Markus Kuhn wrote:
> What is this UTF-8S please? The term showed up on
> linux-utf8@nl.linux.org in
> http://mail.nl.linux.org/linux-utf8/2001-06/msg00037.html
I am the guilty one. Sorry for the inconvenience, but I did it exactly for
the purpose that someone on Linux UTF-8 List asked the question you just
asked.
Short answers are all four letter long, so I'll try a longer one.
UTF-8S is a proposal by Oracle, PeopleSoft, et al. to define a new UTF. It
looks like UTF-8, but characters > 0xFFFF are represented with two 3-byte
sequences, representing the two UTF-16 surrogate codes.
The reason for this proposal, according to Oracle and PeopleSoft, is to
allow UTF-8 database to have a binary sort identical to UTF-16 databases.
So, e.g., U+10000 in UTF-8S is <ED A0 80 ED B0 80>, which is, an UTF-like
re-encoding of UTF-16<D800 U+DC00>.
Lots of people on the Unicode List are arguing that this new UTF-8S will
soon be confused with "genuine" UTF-8, and it will cause a lot of problems
to everybody.
Especially, UTF-8 to UTF-32 converters (that are at the core of, e.g.,
mbrtowc) may soon be presented with "irregular" UTF-8 data, which is
actually UTF-8S mislabeled.
To help this confusion to happen, in the Oracle database, UTF-8S is labeled
"UTF8", while genuine UTF-8 is labeled with the weird acronym "AL32UTF8".
> without any link to a proposal document. Google and Altavista
> don't know the term either.
I wish I could see such a document myself. Ken Whistler said that trying to
find out what this proposal effectively proposes is like "pulling teeth" out
of Oracle people's mouths.
> The unicode@unicode.org archive on
>
> ftp://ftp.unicode.org/Public/MailArchive/
>
> is utterly useless, [...]
This is better:
http://groups.yahoo.com/group/unicode/messages
Warning: it is JUST an archive! Don't post there.

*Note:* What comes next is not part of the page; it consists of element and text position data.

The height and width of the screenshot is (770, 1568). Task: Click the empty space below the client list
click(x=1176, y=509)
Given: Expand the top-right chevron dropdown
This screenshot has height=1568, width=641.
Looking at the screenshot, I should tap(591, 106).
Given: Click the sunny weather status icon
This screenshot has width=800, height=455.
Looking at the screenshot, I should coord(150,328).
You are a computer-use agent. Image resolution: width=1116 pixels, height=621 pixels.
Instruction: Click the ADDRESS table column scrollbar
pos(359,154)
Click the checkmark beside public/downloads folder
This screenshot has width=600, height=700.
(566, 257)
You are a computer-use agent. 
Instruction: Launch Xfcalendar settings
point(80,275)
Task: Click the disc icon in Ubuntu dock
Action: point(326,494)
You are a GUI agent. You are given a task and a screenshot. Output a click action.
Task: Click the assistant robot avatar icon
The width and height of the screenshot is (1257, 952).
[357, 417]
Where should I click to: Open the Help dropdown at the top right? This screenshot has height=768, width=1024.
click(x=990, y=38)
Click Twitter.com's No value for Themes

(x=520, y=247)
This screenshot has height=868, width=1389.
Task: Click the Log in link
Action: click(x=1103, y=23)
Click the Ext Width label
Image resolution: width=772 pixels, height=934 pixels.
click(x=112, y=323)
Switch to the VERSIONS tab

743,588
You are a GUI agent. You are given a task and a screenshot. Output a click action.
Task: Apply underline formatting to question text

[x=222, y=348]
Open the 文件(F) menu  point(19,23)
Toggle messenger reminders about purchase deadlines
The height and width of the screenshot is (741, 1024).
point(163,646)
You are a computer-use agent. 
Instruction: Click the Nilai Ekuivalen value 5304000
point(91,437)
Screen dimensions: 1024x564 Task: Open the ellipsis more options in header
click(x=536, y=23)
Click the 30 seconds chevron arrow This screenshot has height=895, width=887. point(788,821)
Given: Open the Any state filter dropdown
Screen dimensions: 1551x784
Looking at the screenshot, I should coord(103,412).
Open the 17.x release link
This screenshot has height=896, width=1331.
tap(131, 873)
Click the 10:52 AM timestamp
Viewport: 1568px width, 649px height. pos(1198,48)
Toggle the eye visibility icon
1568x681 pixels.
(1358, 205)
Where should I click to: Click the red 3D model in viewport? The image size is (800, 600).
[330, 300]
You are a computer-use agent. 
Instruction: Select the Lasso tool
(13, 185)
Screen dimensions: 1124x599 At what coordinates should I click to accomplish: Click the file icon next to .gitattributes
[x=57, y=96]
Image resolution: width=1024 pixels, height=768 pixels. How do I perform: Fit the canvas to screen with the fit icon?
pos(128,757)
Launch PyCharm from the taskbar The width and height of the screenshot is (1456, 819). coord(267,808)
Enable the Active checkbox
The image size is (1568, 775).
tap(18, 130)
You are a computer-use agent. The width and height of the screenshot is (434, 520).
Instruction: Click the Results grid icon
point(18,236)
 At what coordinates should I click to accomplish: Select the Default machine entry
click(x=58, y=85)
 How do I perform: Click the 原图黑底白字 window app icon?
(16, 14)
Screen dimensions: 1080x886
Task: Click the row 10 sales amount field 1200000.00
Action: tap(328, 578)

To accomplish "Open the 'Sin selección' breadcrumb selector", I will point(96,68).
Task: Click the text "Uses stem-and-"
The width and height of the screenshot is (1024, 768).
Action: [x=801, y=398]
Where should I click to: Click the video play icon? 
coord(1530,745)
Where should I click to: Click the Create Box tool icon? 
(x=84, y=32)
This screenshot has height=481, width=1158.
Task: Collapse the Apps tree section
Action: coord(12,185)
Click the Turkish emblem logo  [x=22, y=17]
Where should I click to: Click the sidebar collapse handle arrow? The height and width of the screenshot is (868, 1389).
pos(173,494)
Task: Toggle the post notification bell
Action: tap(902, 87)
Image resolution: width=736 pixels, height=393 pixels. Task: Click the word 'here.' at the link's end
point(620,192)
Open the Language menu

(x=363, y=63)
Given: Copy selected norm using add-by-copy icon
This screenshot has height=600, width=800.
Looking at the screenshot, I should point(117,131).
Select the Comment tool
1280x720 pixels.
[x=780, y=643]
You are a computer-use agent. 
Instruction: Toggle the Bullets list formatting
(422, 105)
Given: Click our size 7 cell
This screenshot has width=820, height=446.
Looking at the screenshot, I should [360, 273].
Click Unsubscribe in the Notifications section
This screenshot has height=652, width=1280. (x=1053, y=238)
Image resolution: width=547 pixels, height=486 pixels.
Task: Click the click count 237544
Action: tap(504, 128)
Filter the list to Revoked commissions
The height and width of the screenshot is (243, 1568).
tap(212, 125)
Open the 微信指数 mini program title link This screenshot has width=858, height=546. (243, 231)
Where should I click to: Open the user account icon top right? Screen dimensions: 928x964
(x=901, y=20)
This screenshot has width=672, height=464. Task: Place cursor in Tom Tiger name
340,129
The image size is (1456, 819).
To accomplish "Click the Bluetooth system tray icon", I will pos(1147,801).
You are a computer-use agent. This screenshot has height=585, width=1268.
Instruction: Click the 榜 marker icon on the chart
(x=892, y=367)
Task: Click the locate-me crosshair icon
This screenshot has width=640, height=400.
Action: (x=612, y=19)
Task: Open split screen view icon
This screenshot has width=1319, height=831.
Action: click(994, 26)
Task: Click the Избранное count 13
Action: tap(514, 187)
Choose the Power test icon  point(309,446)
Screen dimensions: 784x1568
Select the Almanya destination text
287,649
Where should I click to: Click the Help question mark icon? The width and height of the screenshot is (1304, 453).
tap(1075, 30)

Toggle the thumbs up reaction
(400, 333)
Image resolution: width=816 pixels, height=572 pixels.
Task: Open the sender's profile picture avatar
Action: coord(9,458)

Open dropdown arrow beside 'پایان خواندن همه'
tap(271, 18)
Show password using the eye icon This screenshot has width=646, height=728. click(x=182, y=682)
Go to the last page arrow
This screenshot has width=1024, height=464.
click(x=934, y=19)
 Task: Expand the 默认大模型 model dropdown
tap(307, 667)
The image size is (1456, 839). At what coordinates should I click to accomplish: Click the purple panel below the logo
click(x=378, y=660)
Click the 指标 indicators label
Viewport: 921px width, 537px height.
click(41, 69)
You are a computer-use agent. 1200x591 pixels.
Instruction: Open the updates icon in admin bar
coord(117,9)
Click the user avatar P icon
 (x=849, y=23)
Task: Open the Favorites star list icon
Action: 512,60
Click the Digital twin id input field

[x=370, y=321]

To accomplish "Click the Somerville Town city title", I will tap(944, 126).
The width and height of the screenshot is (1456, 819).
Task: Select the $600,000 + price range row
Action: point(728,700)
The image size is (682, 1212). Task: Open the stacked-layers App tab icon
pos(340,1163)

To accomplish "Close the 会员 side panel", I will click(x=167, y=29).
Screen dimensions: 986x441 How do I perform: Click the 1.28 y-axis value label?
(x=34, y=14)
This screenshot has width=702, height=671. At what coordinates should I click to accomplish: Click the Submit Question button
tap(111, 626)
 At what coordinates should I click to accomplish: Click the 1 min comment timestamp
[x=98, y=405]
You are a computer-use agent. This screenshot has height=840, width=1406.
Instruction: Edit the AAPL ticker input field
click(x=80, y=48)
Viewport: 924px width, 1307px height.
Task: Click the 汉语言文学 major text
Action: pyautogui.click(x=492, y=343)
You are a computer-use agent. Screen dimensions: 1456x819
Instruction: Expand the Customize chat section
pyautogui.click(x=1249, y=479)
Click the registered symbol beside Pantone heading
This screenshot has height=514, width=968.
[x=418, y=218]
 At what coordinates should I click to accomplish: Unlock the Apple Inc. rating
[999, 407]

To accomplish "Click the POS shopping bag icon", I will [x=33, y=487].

The thread has been renamed several times; look for subjects containing
"UTF-8s" "UTF-8 syntax" and "AL32UTF8".
> Please do not forget to *always* include the original document URL or
> similar introductory information to cross-posts to other lists! Cut &
> paste of URLs really isn't that difficult, so make a habit of it,
> please!
I wish there was some URL to cut&paste. I am afraid that you'll have to
follow the issue as it comes.
> So is this UTF-8S something useful, or just yet another
> political-correctness exercise like UTF-32 was?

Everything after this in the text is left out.